My short answer: welcome to marriage—to the beautiful, hard, life-changing, frustrating, wonderful thing that it is to be in a marriage relationship.

My marriage has shaped and transformed me in a thousand ways. But what I'm finding is that while we do change along the way—we rub off on each other, we compromise, we learn from each other—there is still an essential self that we bring to the marriage, and it doesn't—and shouldn't—change much.

I'd put the need for "me" time in that category. I imagine you needed alone time when you were a little girl, and when you were in high school, and at every point along the way before you were married. That's how God made you. And moving into a committed relationship with your husband doesn't change the way God made you.

What helps us is talking about these differences in terms of our natures—the way God made us, the non-negotiable identities planted in each of us a long time ago.

It sounds as if your husband needs less alone time than you do, though, and that sometimes he takes that need of yours personally, as though you don't want to be with him, or that you need something he can't give you.

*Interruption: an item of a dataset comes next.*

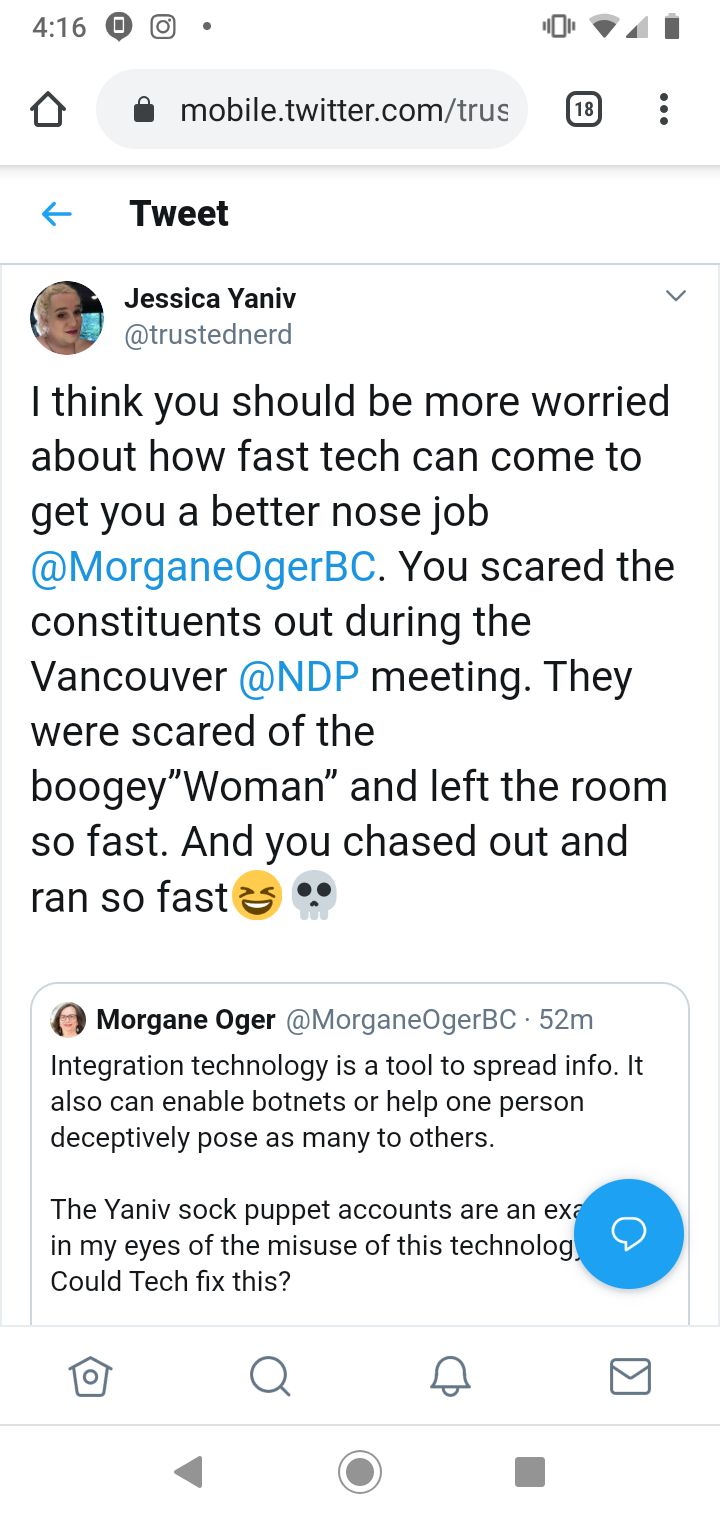Tap the browser home icon
This screenshot has height=1520, width=720.
48,109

On one hand it's great that he wants to spend time with you. I know couples who are married but seem to live and do everything separately! So it's important to acknowledge your gratitude for his desire to be with you. But it's also important for you to share your need—before you get so "me" time depleted that you explode!

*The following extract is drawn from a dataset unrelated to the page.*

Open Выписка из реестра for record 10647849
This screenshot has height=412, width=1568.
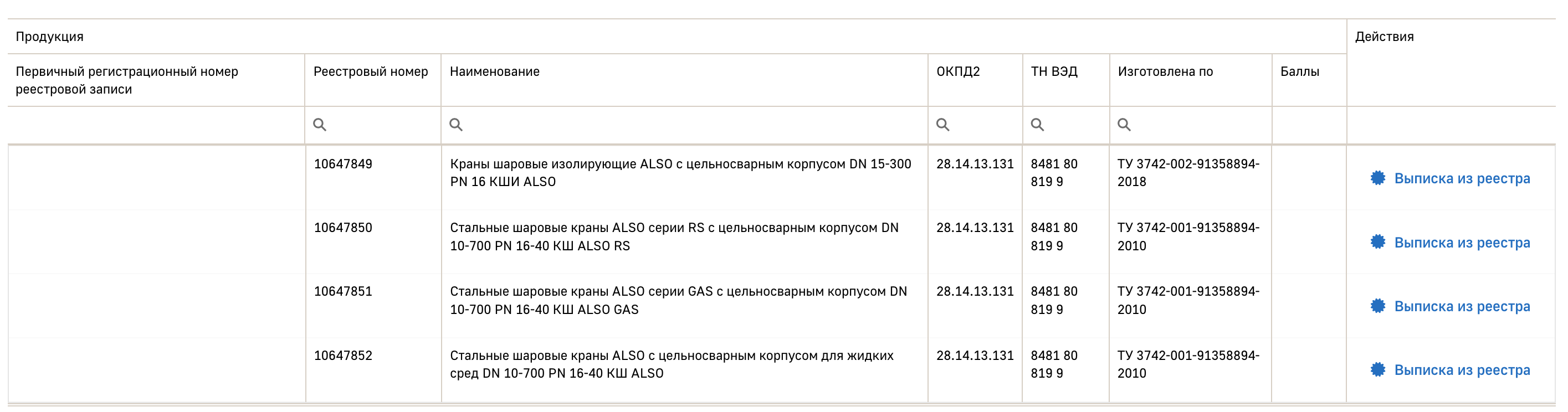coord(1462,178)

My marriage is the opposite: I'm an extreme extrovert married to an equally extreme introvert, so that means I need a lot more relational time than he does, and he needs a lot more alone time than I do.

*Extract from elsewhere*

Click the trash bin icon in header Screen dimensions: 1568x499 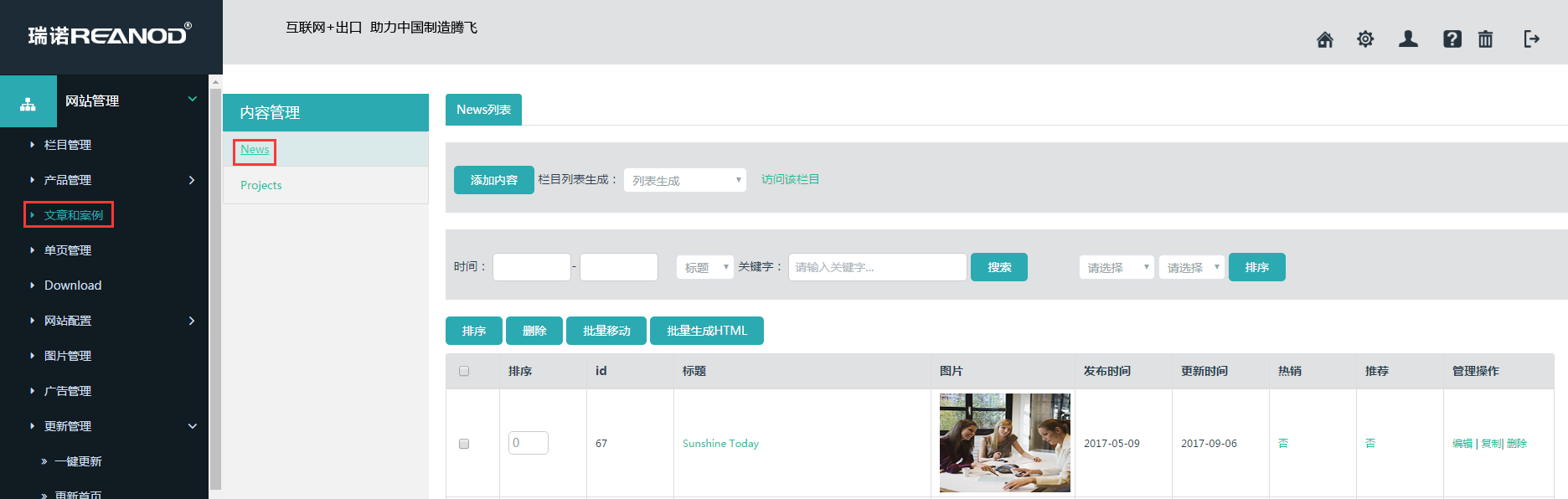[x=1485, y=39]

What helps us is talking about these differences in terms of our natures—the way God made us, the non-negotiable identities planted in each of us a long time ago. As with almost any marriage issue, conversation and storytelling helps so much. If you can tell stories that allow him to understand how it feels to crave that much needed alone time, that might help. If he can find language for how it feels to need more connection and relational time, that might help.

Some people think that all of our relational needs should be met in the context of marriage, but that's not what I've seen, and not how it works for us. My husband, Aaron, meets some of my relational needs. But I spend a lot of time with girlfriends, with my parents, and with my cooking club. Aaron needs fewer friends and more depth of conversation, while I like to maintain a wide circle of friendship with varying levels of intimacy.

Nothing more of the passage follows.